Aveva iniziato
Diego Della Valle con la denuncia a
Guido Rossi; ha proseguito nella giornata di ieri
Dondarini con il suo esposto dove precisa: “Non si sa se questo stato di cose risalga a scelte di metodo, ad omissioni od altro, ma certamente pare doveroso in questo momento che attorno a
questi fatti venga fatta debita luce e si giunga a chiarezza piena sul punto, essendone ovvia anche la potenziale decisività di ricaduta rispetto all’esito dei processi ancora in corso: e, si badi, non suoni questa iniziativa come impropria, essendo soltanto diretta a far
emergere la verità intorno a circostanze, oggettivamente riportate, di certo anomale ed allo stato del tutto inspiegabili; anzi, proprio il rispetto per la legalità e per chi deve interpretarla come esempio, essendone ontologico Tutore, obbliga ad attivarsi per segnalare la descritta situazione, essendo sacrosanta l’esigenza di capire quanto è accaduto.”
Ma la novità più clamorosa è l’intervista/confessione di un
investigatore della squadra di Auricchio pubblicata oggi dal Corriere Dello Sport (attesa e annunciata la scorsa estate), dove
conferma l’opera di selezione e indirizzo dell’indagine. Potete leggerla integralmente nel nostro
forum. Da Manfredi Martino (
«Prima non sapeva niente, poi sapeva tutto, sapeva di questo, di quell’altro, di Pairetto, della Fazi...» ), il testimone chiave dell’accusa, quello del colpo di tosse che provava il taroccamento dei sorteggi; al presunto sconto tra Auricchio/Arcangioli (
«Sì, Arcangioli. Disse: basta. E lì è nato lo scontro con Auricchio, arrivarono ai ferri corti».); le intercettazioni ascoltate senza rogatoria (
«Quando vai ad intercettare una scheda straniera, in questo caso Svizzera, devi chiedere l’autorizzazione. E loro che cosa hanno fatto? L’hanno chiesta ma, nello stesso tempo, hanno già attaccato il telefono. Ma a quel telefono non parlavano. In quindici giorni, questa scheda, non ha fatto niente».); l’audio scomparso perché non conteneva nulla di rilevante dell’incontro dei Dei Valle con Bergamo (
«Non secondo me. L’audio c’è».); le intercettazioni che scomparivano… (
«Evidentemente non ci dovevano andare, che devo dire.... Non lo so questo. So soltanto che quello che veniva fatto, veniva fatto per costruire. Poi io ti porto il materiale, t’ho portato il mattone ma se tu non ce lo metti, sto mattone..» ); le anomalie (
«Nel corso di questa indagine sono nate delle cose che inizialmente non c’erano, mentre cose che inizialmente c’erano, non ci stanno più»); le cene (
«Mi hanno raccontato di alcune cenette: Auricchio, Arcangioli, Narducci, anche altri personaggi che hanno segnato quel periodo di Calciopoli. In qualche caso, mi sono chiesto che importanza poteva avere andare a mangiare con Narducci. Sono andati a cena a Napoli, di fronte al Vesuvio, a Castel dell’Ovo. . . da Zi’ Teresa. E non c’erano solo gli investigatori»)... Insomma un bel panorama non inedito ma confermato dall’interno…

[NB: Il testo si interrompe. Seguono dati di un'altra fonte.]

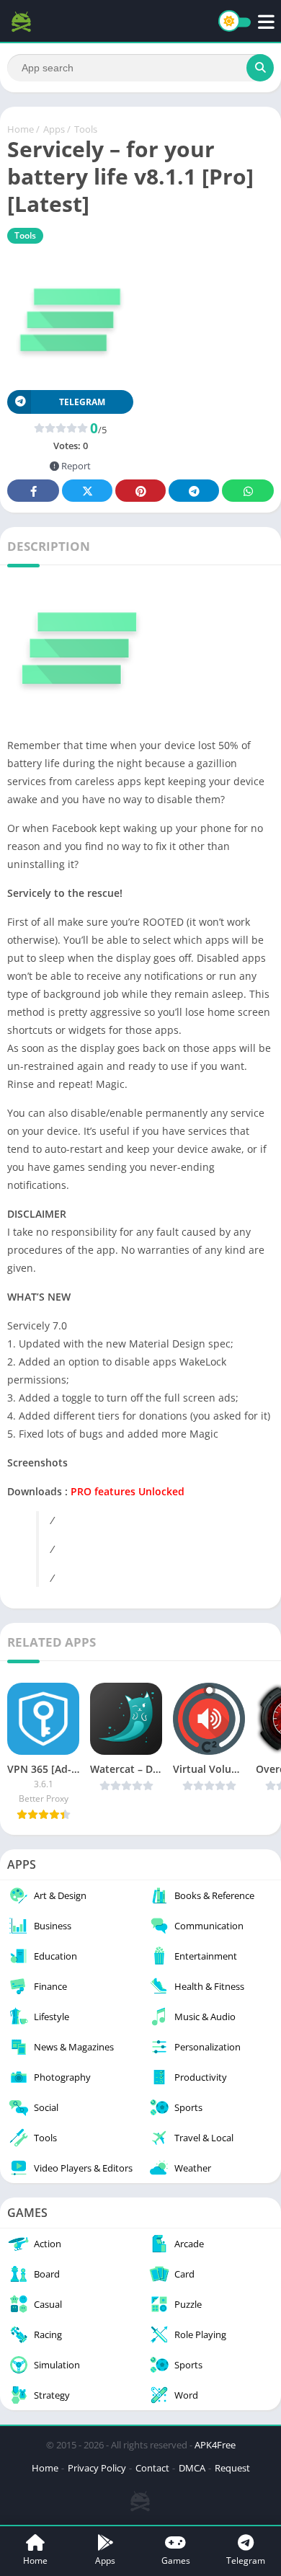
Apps (54, 129)
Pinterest (140, 490)
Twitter (87, 490)
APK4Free (215, 2444)
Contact (152, 2467)
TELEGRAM (82, 402)
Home (20, 129)
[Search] (260, 67)
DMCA (192, 2467)
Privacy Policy (97, 2467)
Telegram (194, 490)
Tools (85, 129)
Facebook (33, 490)
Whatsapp (248, 490)
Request (232, 2467)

Intempestiva la sua uscita? Il testimone può essere citato (sembra essere anche un suo desiderio) in appello chiedendo la parziale rinnovazione del dibattimento. Le motivazioni, se depositate nei termini, devono pervenire entro 90 giorni. In ogni caso possono anche ottenere un'ulteriore proroga di altri 90 gg dal presidente del Tribunale, ma non di più. Vero è che si tratta di termini ordinatori (nel senso che se anche sono superati non succede niente, si guadagna solo un po' di tempo per "ottenere" la prescrizione).

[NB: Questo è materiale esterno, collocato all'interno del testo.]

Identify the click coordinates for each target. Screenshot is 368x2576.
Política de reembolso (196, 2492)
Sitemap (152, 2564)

Se le motivazioni sono depositate nei termini, ci sono 45 gg per fare l'appello (che decorrono dalla scadenza del 90° gg). Se sono depositate fuori termine ci sono sempre 45 gg. per fare l'appello, ma il termine decorre per ciascun imputato dall'avviso di deposito notificato dalla Cancelleria del tribunale.

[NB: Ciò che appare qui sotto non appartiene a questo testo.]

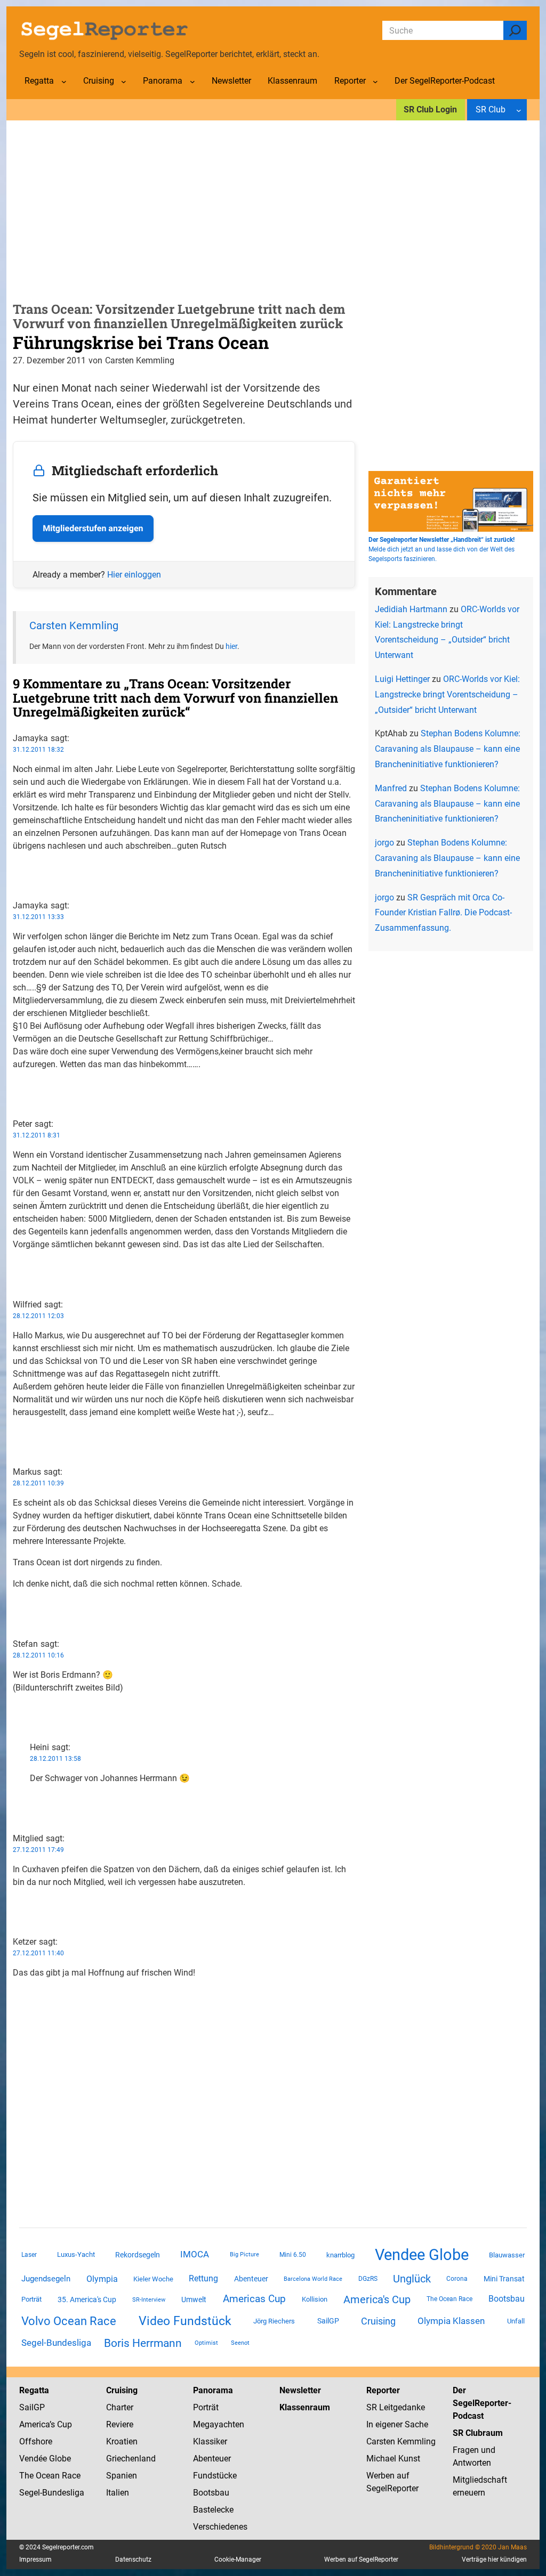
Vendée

Tempo che il fascicolo arrivi in Corte d'Appello e il presidente fissi il processo passeranno sia e no altri 5-6 mesi (dal depositato della motivazione). Ragionevolmente il processo di appello dovrebbe aprirsi per fine anno (2012 ovviamente!). Ma siamo pur sempre in Italia...
Atteso esposto anche dall’arbitro
Pieri e da
Luciano Moggi (dopo il deposito delle motivazioni).
L’impressione è che la verità la fanno uscire un pezzo alla volta e solo se proprio costretti e tirati per i capelli. Forse calciopoli è finita da un pezzo, il finale già c'è ma noi non lo conosciamo.